Souped-Up ATMs Take Place of Tellers in the Branches

Is it an ATM or isn't it?

The machines installed at Coastal Federal Credit Union look like automated teller machines. But for the Raleigh financial company, these souped-up, smart ATMs don't just dispense cash; they are actually replacing tellers.

"We don't perceive these as ATMs," said Larry Wilson, Coastal's chief executive. "These are electronic tellers."

The machines have a high-speed, two-way video and audio link to a call center staffed with 14 tellers at the credit union's headquarters. No tellers work in the four Coastal branches where the personal teller machines, as they are called, are installed.

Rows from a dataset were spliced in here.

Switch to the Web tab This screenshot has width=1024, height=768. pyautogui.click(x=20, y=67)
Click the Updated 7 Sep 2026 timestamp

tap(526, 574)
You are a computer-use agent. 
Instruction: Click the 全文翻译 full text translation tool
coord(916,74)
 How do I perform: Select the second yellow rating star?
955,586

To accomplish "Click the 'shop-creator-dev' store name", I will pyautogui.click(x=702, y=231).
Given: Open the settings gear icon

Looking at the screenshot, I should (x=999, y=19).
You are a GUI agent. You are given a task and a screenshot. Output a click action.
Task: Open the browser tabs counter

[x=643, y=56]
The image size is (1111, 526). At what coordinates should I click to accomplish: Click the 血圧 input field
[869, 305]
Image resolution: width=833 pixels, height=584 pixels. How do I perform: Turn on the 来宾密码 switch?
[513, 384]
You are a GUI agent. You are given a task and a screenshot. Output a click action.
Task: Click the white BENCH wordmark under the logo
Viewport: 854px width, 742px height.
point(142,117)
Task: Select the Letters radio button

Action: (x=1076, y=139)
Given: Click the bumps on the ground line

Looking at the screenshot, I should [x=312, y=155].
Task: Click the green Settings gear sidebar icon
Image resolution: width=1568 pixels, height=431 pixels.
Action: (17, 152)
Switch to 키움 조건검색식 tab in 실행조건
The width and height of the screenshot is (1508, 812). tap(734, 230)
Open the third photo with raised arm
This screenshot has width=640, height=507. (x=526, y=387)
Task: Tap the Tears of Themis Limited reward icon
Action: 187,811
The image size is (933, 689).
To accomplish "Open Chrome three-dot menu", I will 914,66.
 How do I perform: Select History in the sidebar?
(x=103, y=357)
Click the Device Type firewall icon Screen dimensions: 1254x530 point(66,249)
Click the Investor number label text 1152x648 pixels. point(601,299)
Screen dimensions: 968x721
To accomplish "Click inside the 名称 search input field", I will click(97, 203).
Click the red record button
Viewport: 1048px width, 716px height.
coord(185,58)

Easily 90% of typical teller transactions can be handled by the machines, Wilson said, including dispensing cash and accepting check deposits. The PTMs can also scan and verify documents and read signatures. The products from uGenius IP Holdings LLC in Sandy, Conn., improve on older-style, remote teller machines that required the teller to be at a specific branch speaking through a phone to a customer.

"These guys are ahead of the curve," said Paul Siebert of EHS Design, a Seattle designer of bank branches. The technology bucks conventional wisdom by making it unnecessary to cross-train tellers to better sell and service products in the branch. "Some banks and credit unions say cross-selling by tellers is not such a good idea. If all tellers are at a call center, focusing on transactions through the ATMs, then the staff at the branches can focus on customer development."

The deployment has gone so well at Coastal that four more branches are scheduled to adopt PTMs by yearend. Centralizing tellers at one site lets Coastal better balance workloads as well as tightly control message and training, Wilson said. "People believe the old-fashioned way of doing business won't go away, but we found that, while the transition was not 100% acceptable to users, it's highly acceptable."

So far, six financial companies have bought uGenius PTMs, and the vendor said it expects to have 70 more in use by yearend.

Coastal uses the machines to expand its hours of operations from 7 a.m. to 7 p.m., but another uGenius customer, Mid-Hudson Valley Federal Credit Union in Kingston, N.Y., has gone 24-7 at its two branches. The credit union has two tellers on duty overnight to support the service, which is a competitive differentiator in a crowded local market, according to Jeff Stott, a vice president of sales and operations at uGenius.

Analysts have mixed opinions.

Nicole Sturgill, a research director MasterCard Inc.'s TowerGroup research unit, said the machines can help banks "build a brand in a place where you don't currently have a presence."

Bob Meara, a senior analyst at Celent, said, "I think what they're doing is quite cool. You can take ATMs so far, and at some point you need some personal interaction." A handful of banks are testing the product, he said, and it could help them work in underserved markets. Instead of just tellers at the call center, loan officers and other specialists could interact with customers via PTMs.

Kate Monahan, an analyst at Aite Group, was less optimistic. She recently completed an ATM survey that included 23 of the top 80 banks and found that, though most plan to upgrade aging machines, few expect to invest in anything as advanced as PTMs.

And Siebert warned that many technologies at first glance look like "no brainers" but are quickly made more complex by the realities of deployment.

Given that these machines cost about 20% more than a standard ATM, $60,000 versus $50,000, plus licensing and servicing expenses, institutions must vet proposed siting carefully, analysts said.